- Born: Valentina Dmitrievna Dimitrieva 16/25 September 1937 Askhva [ce; cv; ru; tt; uk], Kanashsky District, Chuvash ASSR, Russian SFSR
- Died: 18 February 2019 (aged 81) Askhva, Kanashsky District, Chuvashia, Russia
- Occupation: Farm worker
- Years active: 1952–1993
- Children: 1
- Awards: Medal "For Labour Valour" Order of the Red Banner of Labour Hero of Socialist Labour Order of Lenin "Hammer and Sickle" gold medal Medal "For Transforming the Non-Black Earth of the RSFSR"

= Valentina Dimitrieva =

Russian politician

Valentina Dmitrievna Dimitrieva (Валентина Дмитриевна Дмитриева; 16/25 September 1937 – 18 February 2019) was a Soviet Russian farm worker, production leader and politician who worked at the Motor Bolishebikshih collective farm from 1952 until her retirement in 1993 and was an elected deputy of the Congress of People's Deputies of the Soviet Union from the All-Union Organization of War and Labour Veterans between 1989 and 1991. She was one worker who began mechanisation of the farm she worked at to increase performance and raised productivity of the cows in her group by more than one-third in the early 1970s. Dimitrieva was decorated with the Medal "For Labour Valour"; the Order of the Red Banner of Labour; the Hero of Socialist Labour with the Order of Lenin and the "Hammer and Sickle" gold medal and the Medal "For Transforming the Non-Black Earth of the RSFSR".

==Biography==
Between 16 and 25 September 1937, Dimitrieva was born in the village of Askhva, Kanashsky District, Chuvash Autonomous Soviet Socialist Republic (today Chuvashia). as a Chuvash national into a peasant family. Following her graduating from the seventh grade of the Bol'shebikshikhskaya Sosh Im. Shurika, which meant she had not completed her secondary education, she began working as a collective farmer on the Red Flame collective farm in Kanash. In 1953, Dimitrieva relocated to the Ashvin field-breeding brigade and worked as an ordinary collective farmer, groom, calf. During a movement to unite the collective farms in the late 1950s, she was attached to work at the Motor Bolishebikshih collective farm, Kanashsky District, Chuvash ASSR in a group of 90 people in which she worked as a calf.
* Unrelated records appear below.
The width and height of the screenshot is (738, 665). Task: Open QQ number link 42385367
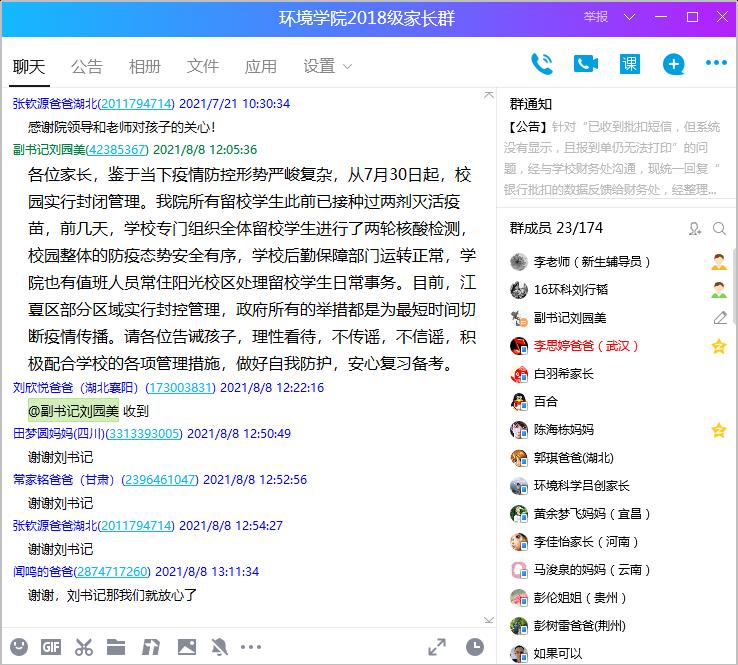tap(118, 149)
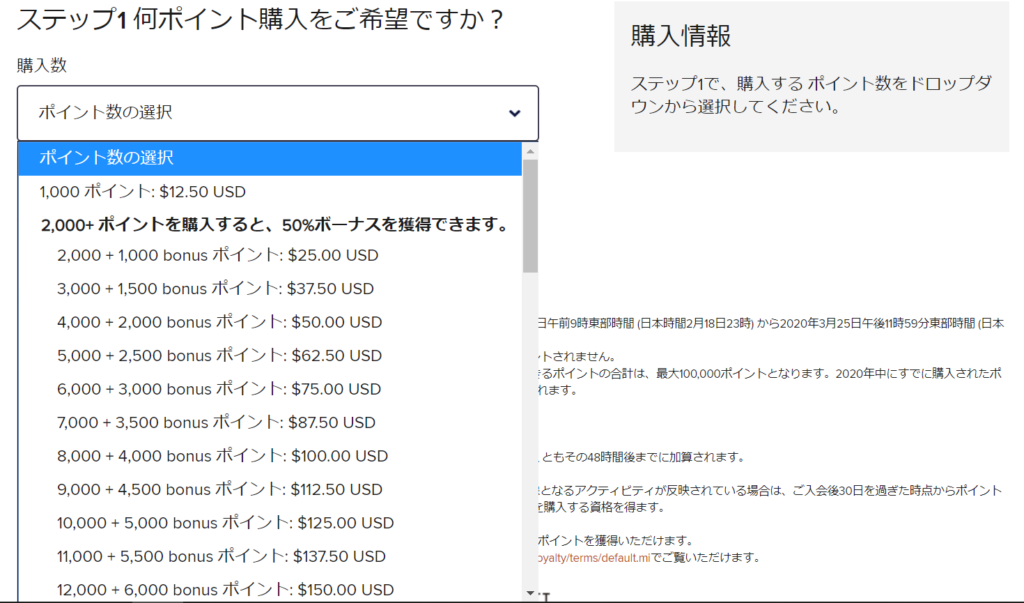Click the dropdown chevron arrow icon
This screenshot has height=603, width=1024.
(514, 113)
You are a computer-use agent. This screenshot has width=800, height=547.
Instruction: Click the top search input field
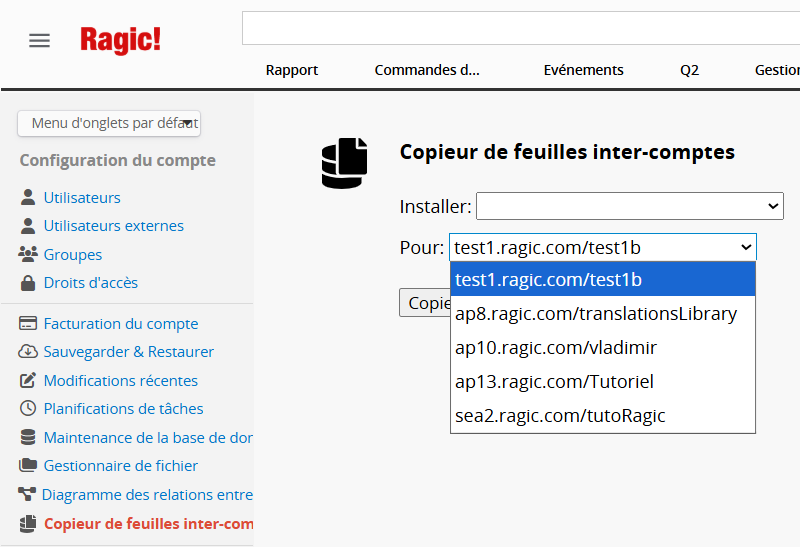point(520,28)
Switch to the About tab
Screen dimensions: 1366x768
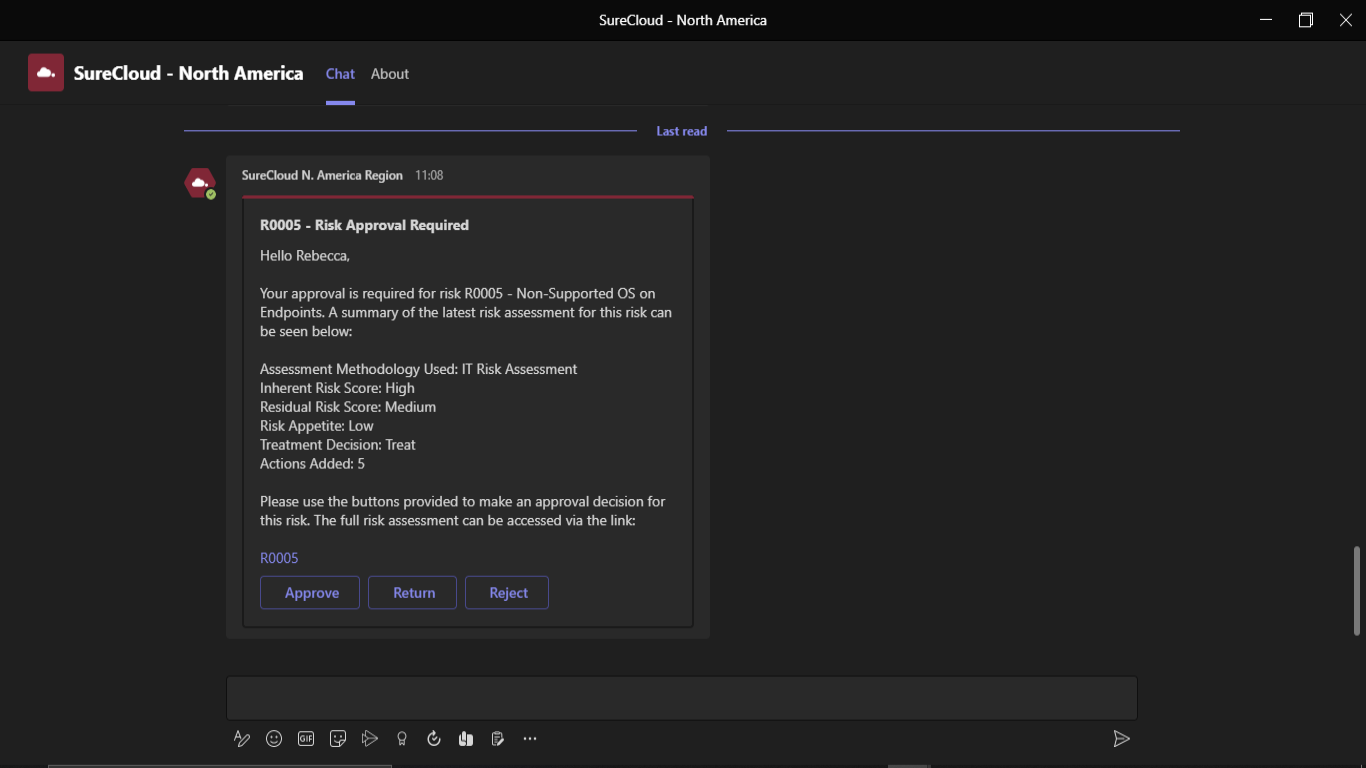390,74
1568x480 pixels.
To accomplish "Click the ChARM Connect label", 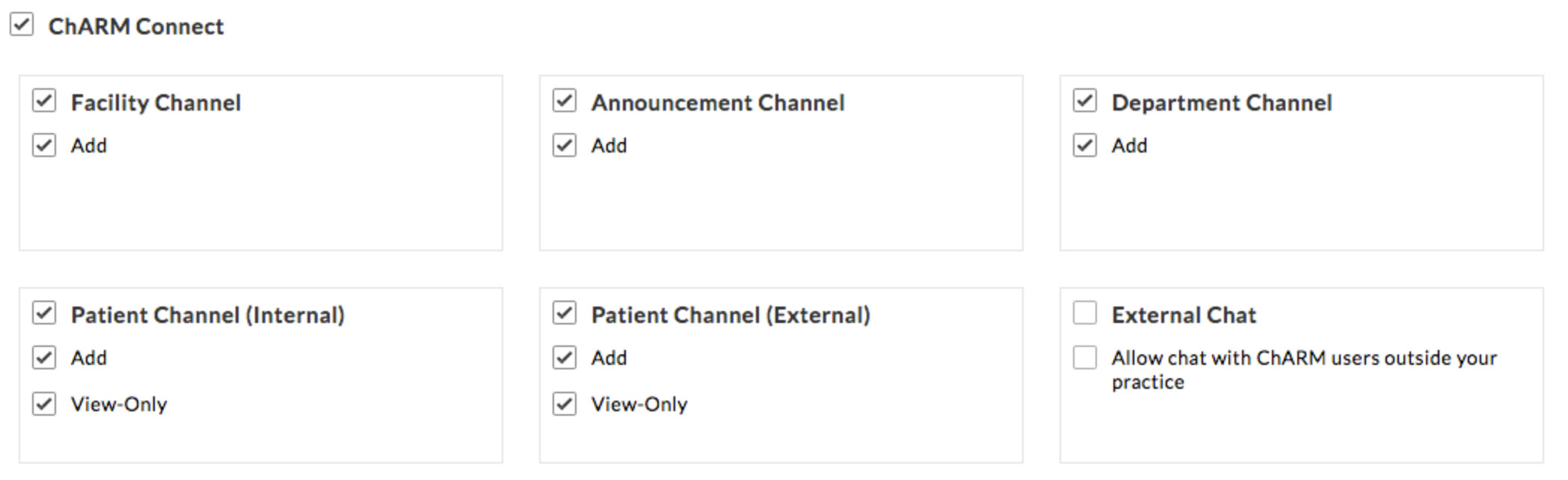I will tap(135, 27).
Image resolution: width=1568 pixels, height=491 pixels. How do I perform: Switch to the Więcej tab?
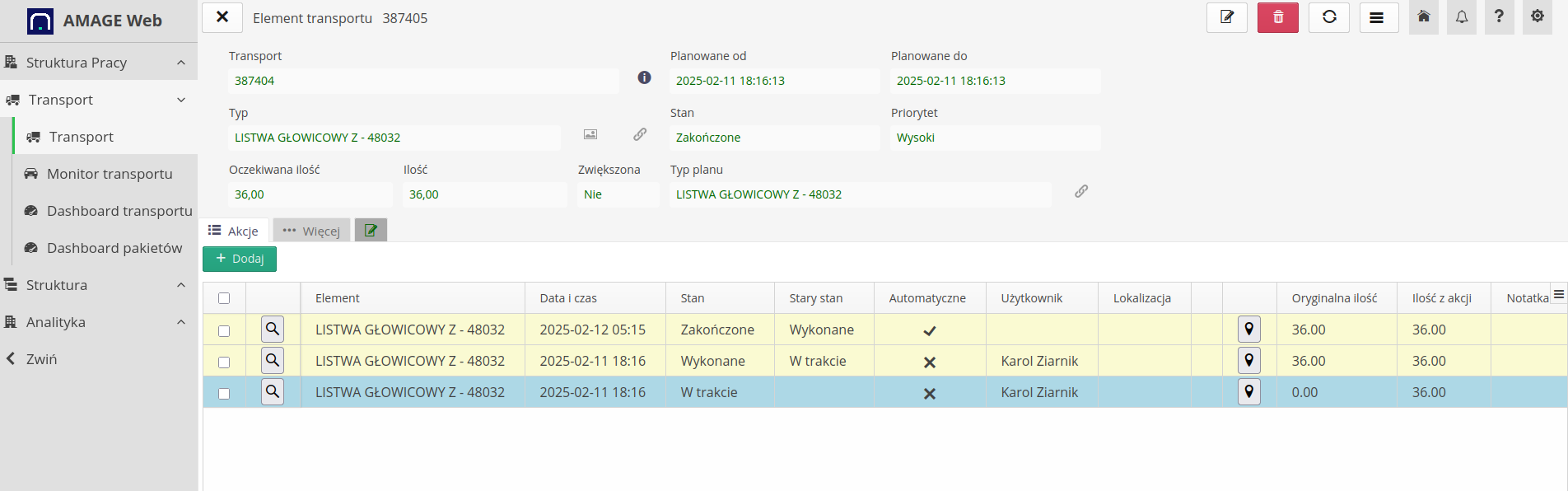tap(312, 231)
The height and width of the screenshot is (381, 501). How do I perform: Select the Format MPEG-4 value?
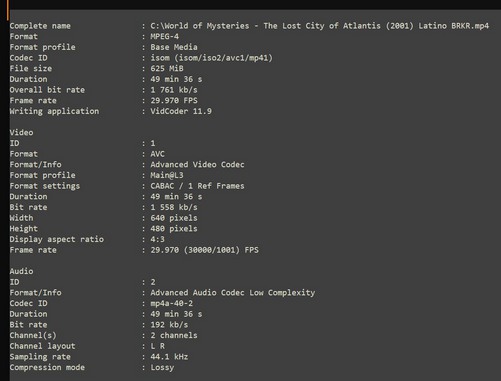pos(164,36)
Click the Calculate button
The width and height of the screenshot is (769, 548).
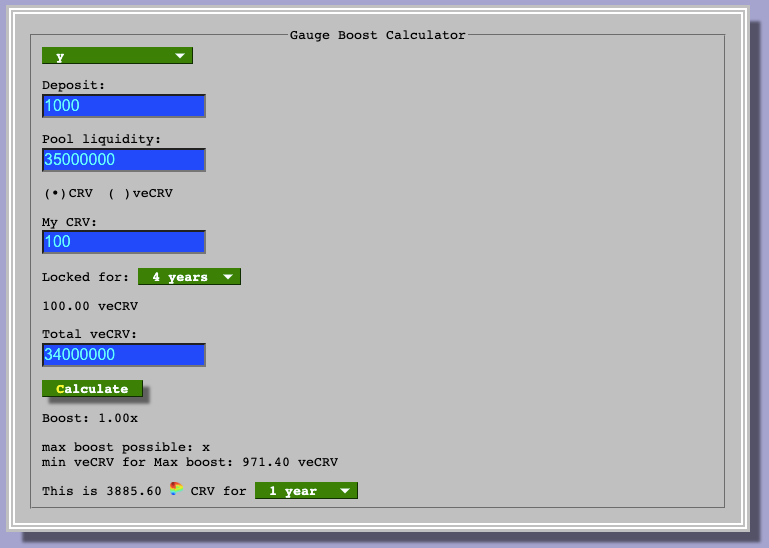click(92, 389)
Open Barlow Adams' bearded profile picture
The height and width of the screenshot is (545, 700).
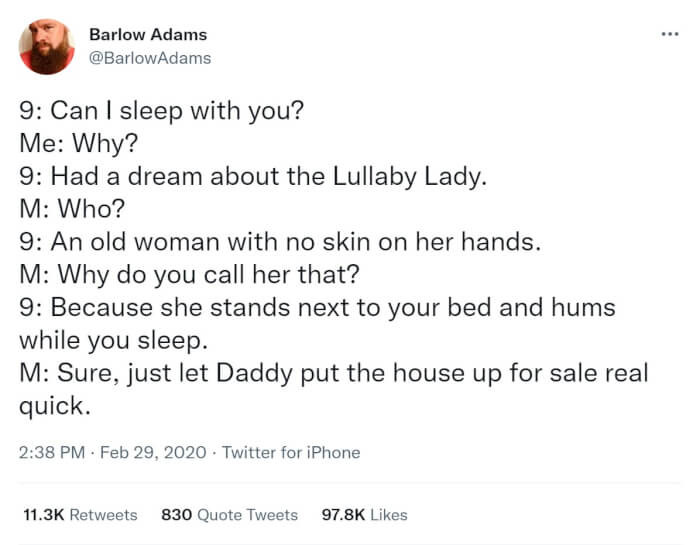(x=47, y=46)
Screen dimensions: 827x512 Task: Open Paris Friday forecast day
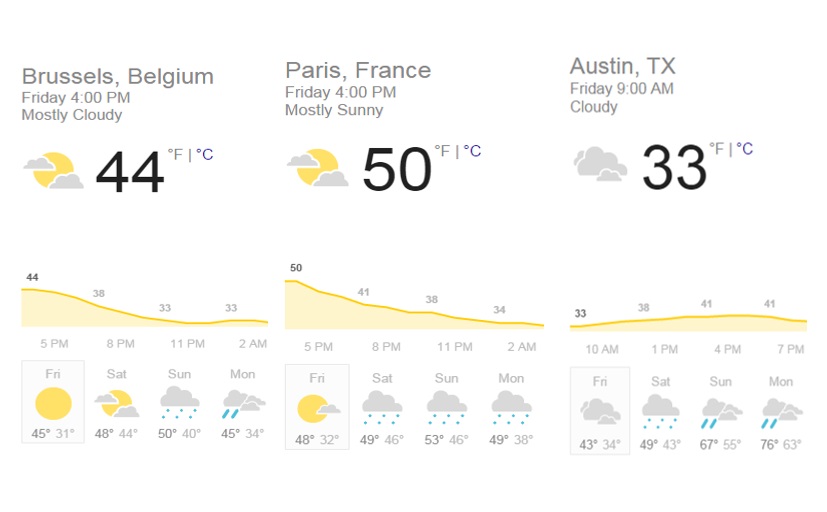point(317,406)
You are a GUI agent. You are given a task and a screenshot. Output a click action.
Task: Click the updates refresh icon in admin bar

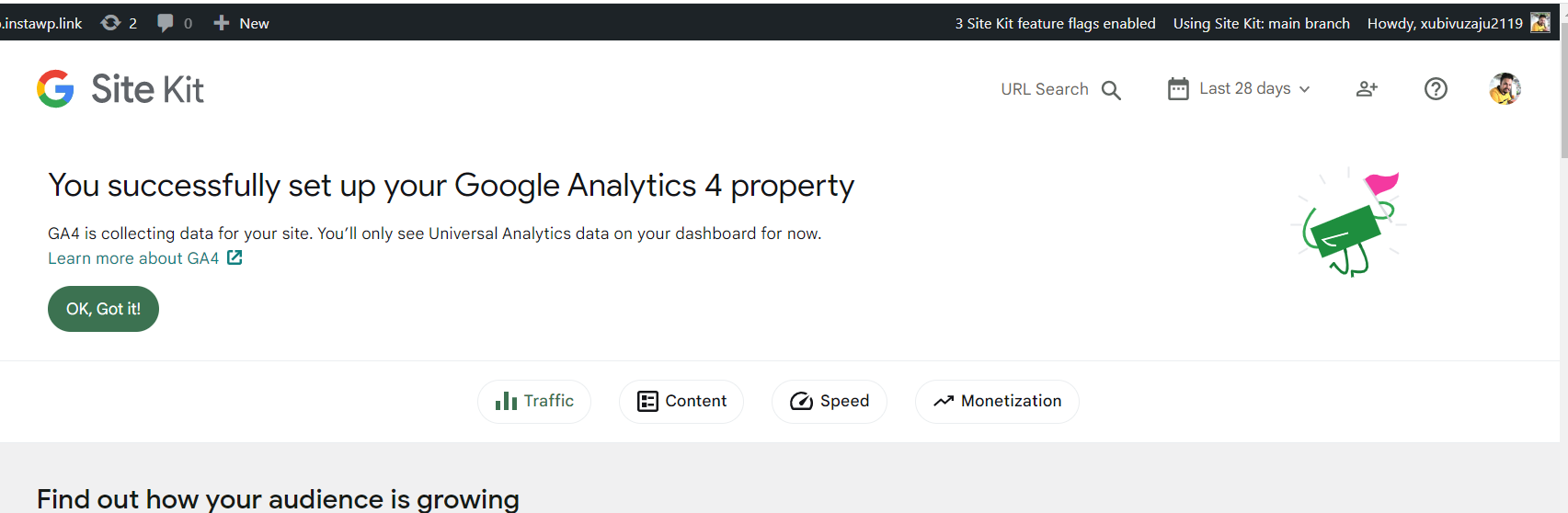[110, 23]
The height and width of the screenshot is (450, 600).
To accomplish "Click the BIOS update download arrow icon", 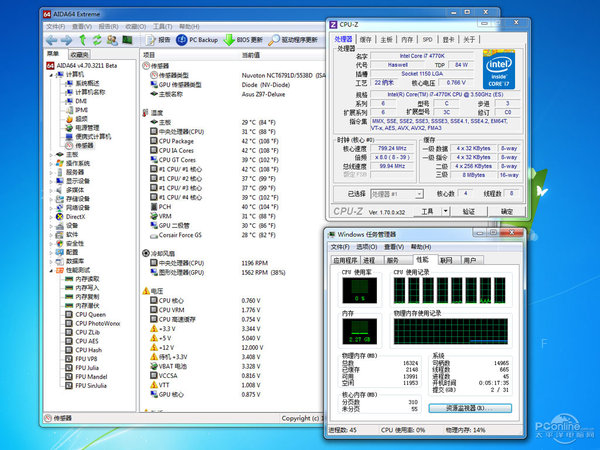I will [230, 39].
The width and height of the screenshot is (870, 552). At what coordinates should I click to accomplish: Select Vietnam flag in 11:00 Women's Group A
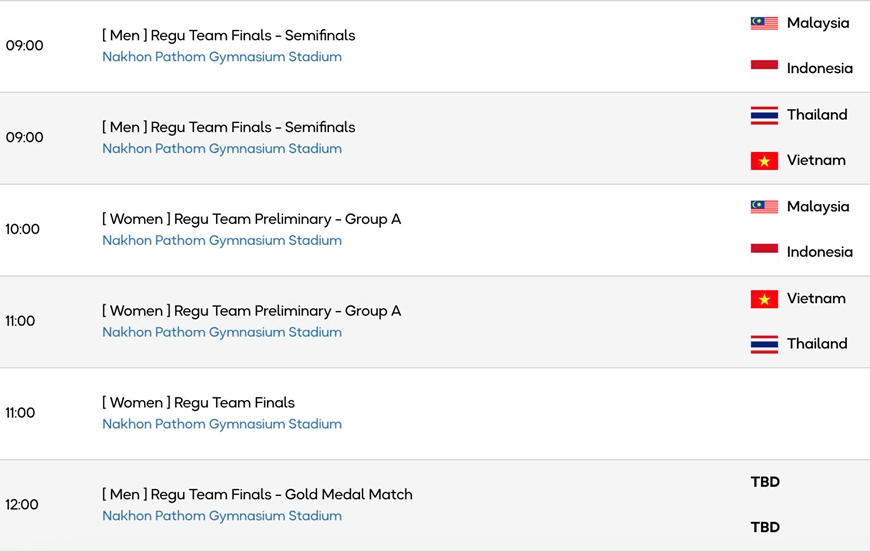click(x=764, y=299)
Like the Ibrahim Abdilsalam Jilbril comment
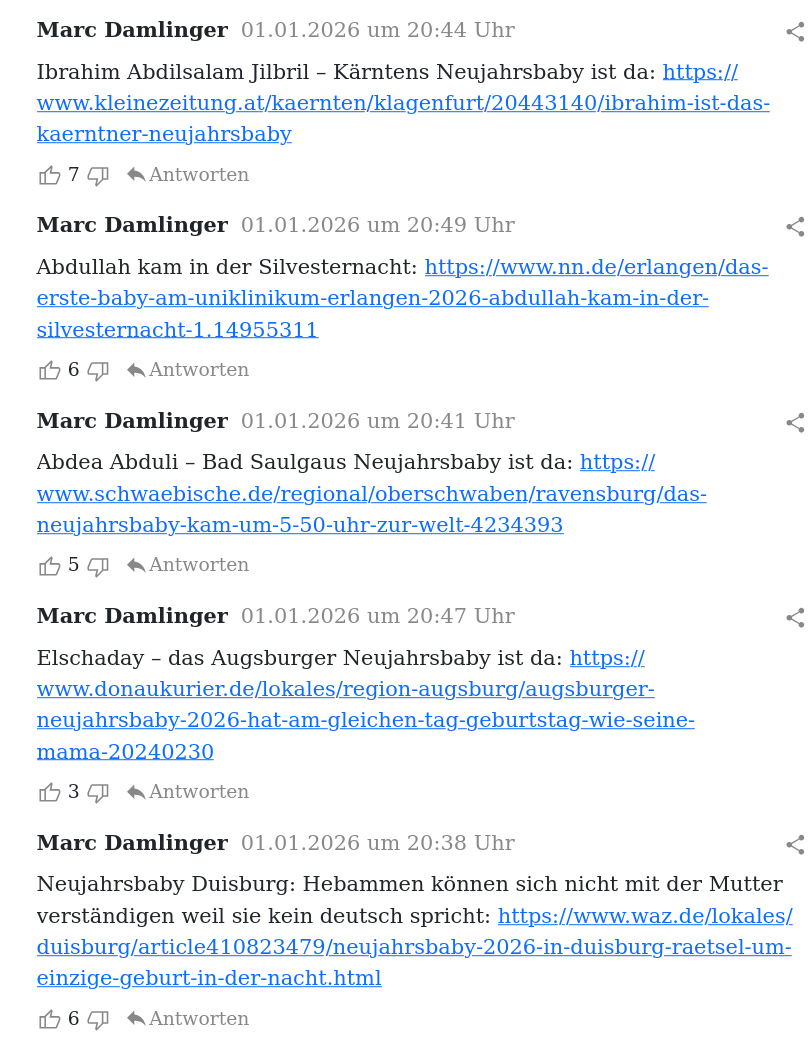The width and height of the screenshot is (808, 1053). coord(50,176)
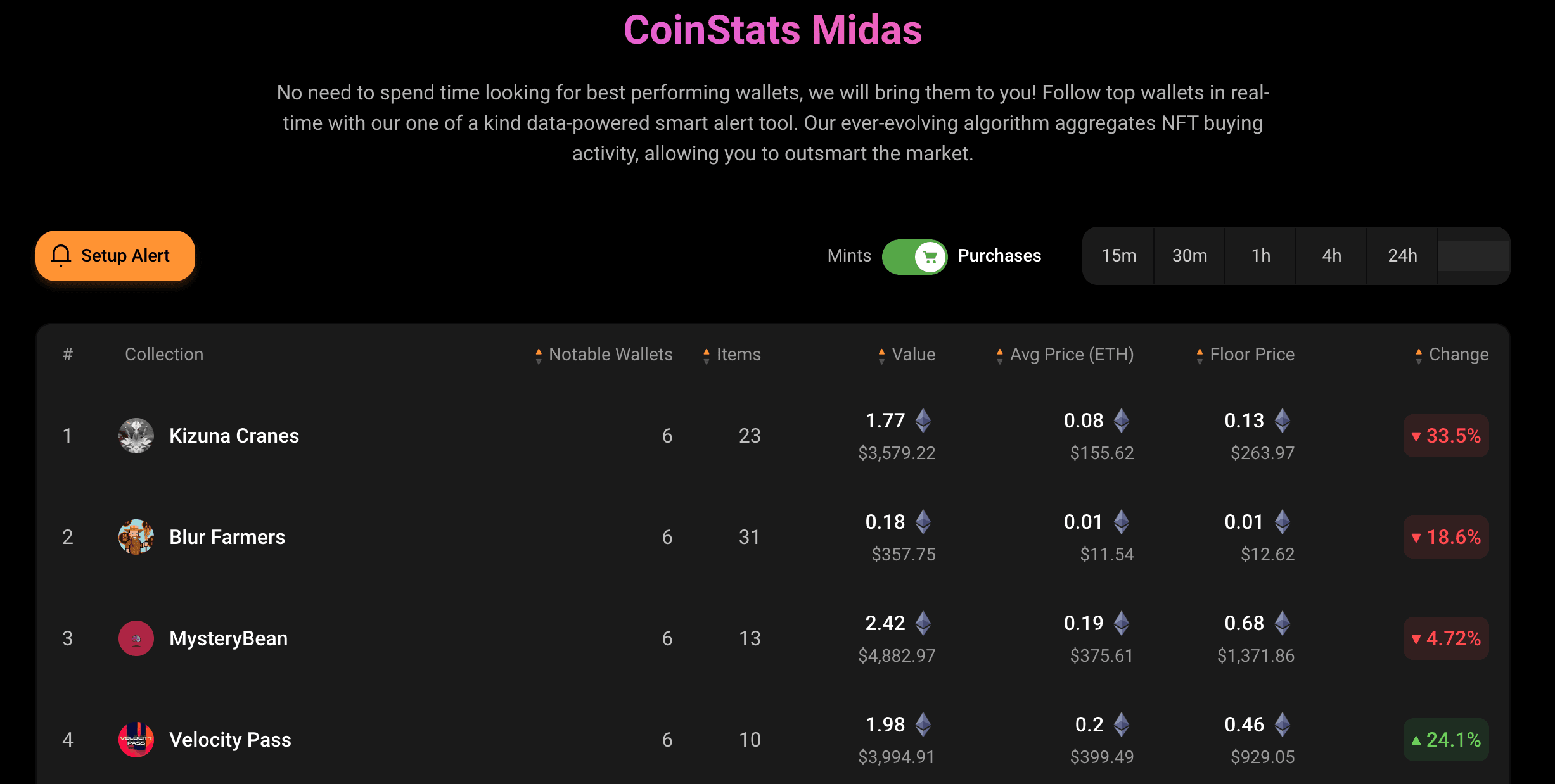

Dimitrieva began working as a milkmaid in 1963 following her taking on a greater amount of obligations to catch up to the increase the yield of milk of livestock breeders working on the Karmameev farm. She was one of the workers who brought up mechanisation of the farm to increase performance, such as the green conveyor system, the milking of cows, the camping of livestock in the summer, fodder yeast. Dmitrieva extracted 300 kg of milk from each of the farm's cow per year from 1964, overtaking the milkmaids from Karmamey. She began and organised an All-Union competition with the livestock breeders of the Peremoga collective farm in Ukraine's Kherson Oblast in the early 1970s and demanded the board of her farm's collective to mechanise its equipment, increasing the productivity of the cows in her group by more than one-third. Dimitrieva retired in 1993.

She was a member of the Communist Party of the Soviet Union. Dimitrieva was a delegate of the 6th World Festival of Youth and Students in Moscow in 1957. From 1989 to 1991, she served as an elected deputy of the Congress of People's Deputies of the Soviet Union from the All-Union Organization of War and Labour Veterans and was a member of the All-Russian Council of War and Labour Veterans.

==Personal life==
Dimitrieva resided in Askhva with her son and his family. She died in Askhva on 18 February 2019.

==Awards==
On 22 March 1967, Dimitrieva was decorated with the Medal "For Labour Valour" and the Order of the Red Banner of Labour on 8 April 1971. The Presidium of the Supreme Soviet issued a decree honouring her with the title of Hero of Socialist Labour with the Order of Lenin and the "Hammer and Sickle" gold medal on 6 September 1973 "for the great successes achieved in the All-Union Socialist Competition, and the labor prowess shown in fulfilling the obligations assumed to increase the production and procurement of livestock products in the winter period of 1972–1973." Dimitrieva received the title of Honored Worker of Agriculture of the Chuvash ASSR in 1981 and was issued a Labour Veteran certificate in 1995. She was named an Honorary Citizen of the Kanash District in 2016. Dimitrieva was also a recipient of the Medal "For Transforming the Non-Black Earth of the RSFSR".